__YOUR OBJECTIVE__
Set down every entry word for word. Omit the pictures.

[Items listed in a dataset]
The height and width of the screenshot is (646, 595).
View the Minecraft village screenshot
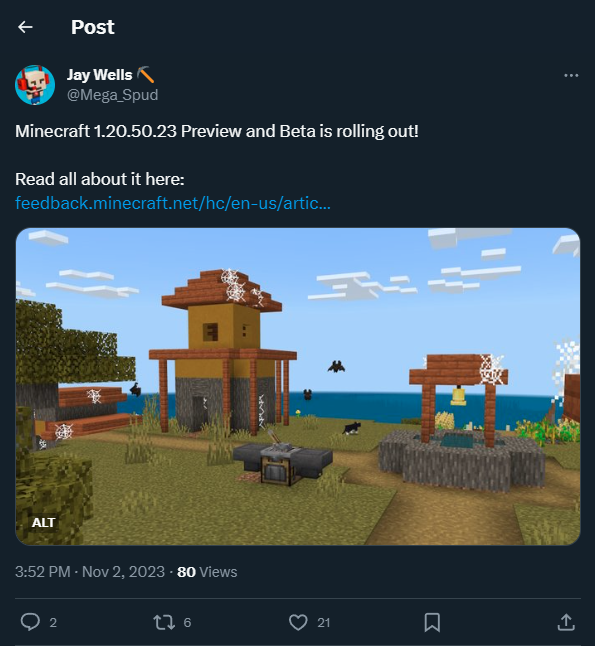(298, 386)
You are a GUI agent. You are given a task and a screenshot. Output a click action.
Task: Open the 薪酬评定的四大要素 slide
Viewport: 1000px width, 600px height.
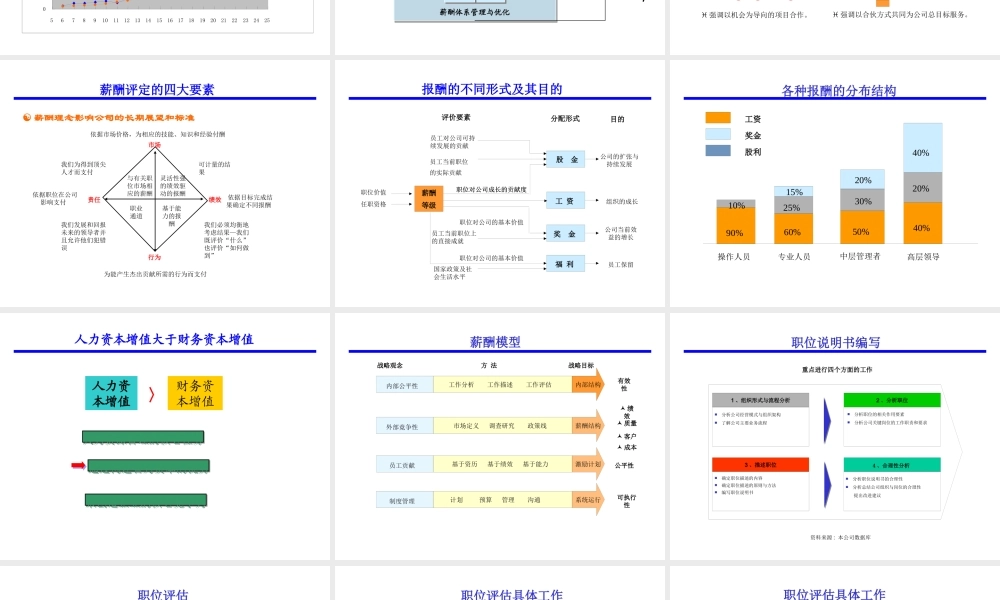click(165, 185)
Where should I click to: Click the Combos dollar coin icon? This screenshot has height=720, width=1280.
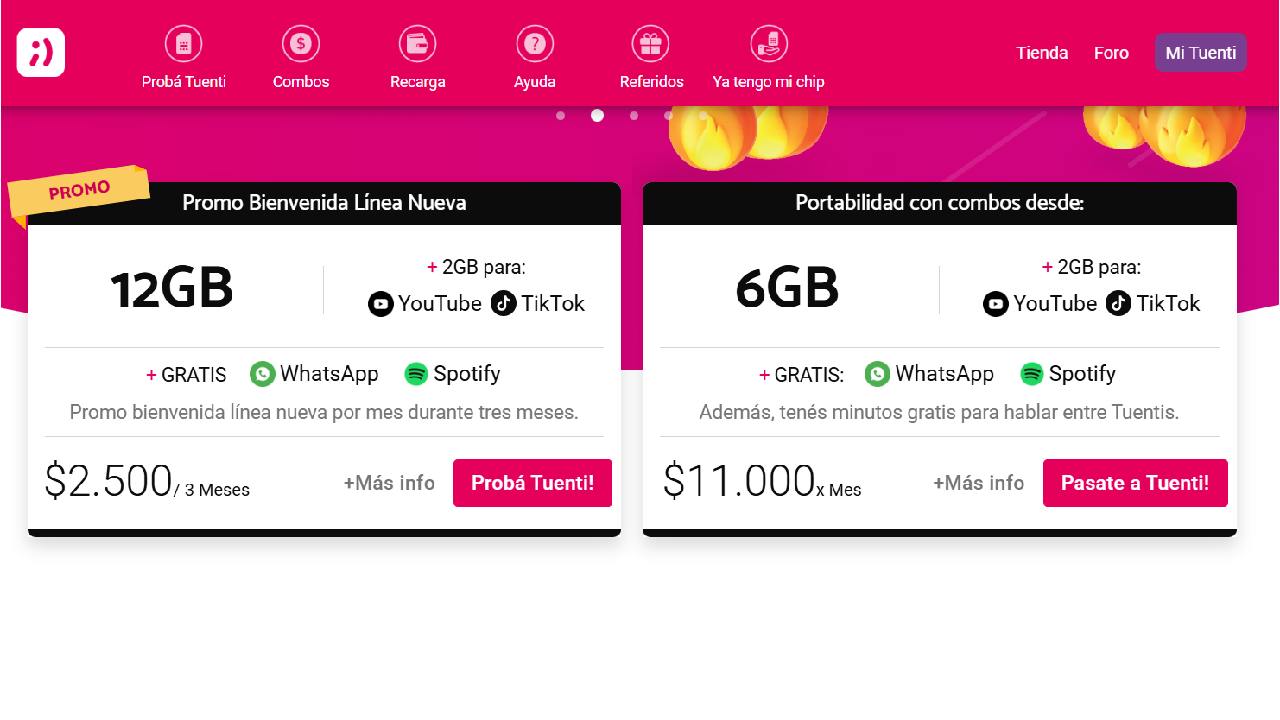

__YOUR SOLUTION__
The height and width of the screenshot is (646, 595).
View the Minecraft village screenshot
(298, 386)
You are a GUI agent. You are given a task and a screenshot. Output a click action.
Task: Open the 薪酬评定的四大要素 slide
Viewport: 1000px width, 600px height.
click(165, 185)
Where should I click to: Click the Combos dollar coin icon? This screenshot has height=720, width=1280.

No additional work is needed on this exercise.